==== Materials provided

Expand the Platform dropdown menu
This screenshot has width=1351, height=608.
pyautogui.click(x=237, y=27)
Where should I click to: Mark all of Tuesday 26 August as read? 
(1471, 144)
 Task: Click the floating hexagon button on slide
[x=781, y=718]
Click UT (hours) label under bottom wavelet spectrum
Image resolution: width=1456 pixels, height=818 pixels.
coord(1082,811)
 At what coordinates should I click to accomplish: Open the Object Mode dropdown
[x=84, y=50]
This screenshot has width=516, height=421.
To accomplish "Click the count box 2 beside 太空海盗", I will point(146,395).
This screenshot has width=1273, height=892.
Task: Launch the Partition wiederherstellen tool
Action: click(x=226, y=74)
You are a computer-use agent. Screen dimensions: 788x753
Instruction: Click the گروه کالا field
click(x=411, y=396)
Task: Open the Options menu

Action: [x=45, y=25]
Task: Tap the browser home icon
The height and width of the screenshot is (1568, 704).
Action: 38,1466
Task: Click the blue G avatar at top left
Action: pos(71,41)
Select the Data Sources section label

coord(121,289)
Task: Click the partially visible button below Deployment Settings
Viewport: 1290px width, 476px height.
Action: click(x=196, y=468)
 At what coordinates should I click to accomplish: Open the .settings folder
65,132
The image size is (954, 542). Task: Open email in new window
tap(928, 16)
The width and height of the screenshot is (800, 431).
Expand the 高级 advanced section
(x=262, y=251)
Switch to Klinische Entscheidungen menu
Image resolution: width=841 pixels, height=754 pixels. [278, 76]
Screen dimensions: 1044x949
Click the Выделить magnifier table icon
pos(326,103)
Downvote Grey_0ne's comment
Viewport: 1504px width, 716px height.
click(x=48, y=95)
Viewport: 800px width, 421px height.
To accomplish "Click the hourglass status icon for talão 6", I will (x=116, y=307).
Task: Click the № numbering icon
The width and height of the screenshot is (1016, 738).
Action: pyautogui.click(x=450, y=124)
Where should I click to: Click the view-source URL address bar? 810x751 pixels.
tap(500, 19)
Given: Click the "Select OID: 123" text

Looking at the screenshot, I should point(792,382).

========

_Work request_. Each record must be output exactly, with none omitted.

_Answer area_.
Expand the Platform dropdown menu
This screenshot has width=1351, height=608.
pyautogui.click(x=237, y=27)
Where should I click to: Mark all of Tuesday 26 August as read? 
(1471, 144)
 Task: Click the floating hexagon button on slide
[x=781, y=718]
Click UT (hours) label under bottom wavelet spectrum
Image resolution: width=1456 pixels, height=818 pixels.
coord(1082,811)
 At what coordinates should I click to accomplish: Open the Object Mode dropdown
[x=84, y=50]
This screenshot has width=516, height=421.
To accomplish "Click the count box 2 beside 太空海盗", I will point(146,395).
This screenshot has width=1273, height=892.
Task: Launch the Partition wiederherstellen tool
Action: click(x=226, y=74)
You are a computer-use agent. Screen dimensions: 788x753
Instruction: Click the گروه کالا field
click(x=411, y=396)
Task: Open the Options menu

Action: [x=45, y=25]
Task: Tap the browser home icon
The height and width of the screenshot is (1568, 704).
Action: 38,1466
Task: Click the blue G avatar at top left
Action: pos(71,41)
Select the Data Sources section label

coord(121,289)
Task: Click the partially visible button below Deployment Settings
Viewport: 1290px width, 476px height.
Action: click(x=196, y=468)
 At what coordinates should I click to accomplish: Open the .settings folder
65,132
The image size is (954, 542). Task: Open email in new window
tap(928, 16)
The width and height of the screenshot is (800, 431).
Expand the 高级 advanced section
(x=262, y=251)
Switch to Klinische Entscheidungen menu
Image resolution: width=841 pixels, height=754 pixels. [278, 76]
Screen dimensions: 1044x949
Click the Выделить magnifier table icon
pos(326,103)
Downvote Grey_0ne's comment
Viewport: 1504px width, 716px height.
click(x=48, y=95)
Viewport: 800px width, 421px height.
To accomplish "Click the hourglass status icon for talão 6", I will (x=116, y=307).
Task: Click the № numbering icon
The width and height of the screenshot is (1016, 738).
Action: pyautogui.click(x=450, y=124)
Where should I click to: Click the view-source URL address bar? 810x751 pixels.
tap(500, 19)
Given: Click the "Select OID: 123" text

Looking at the screenshot, I should point(792,382).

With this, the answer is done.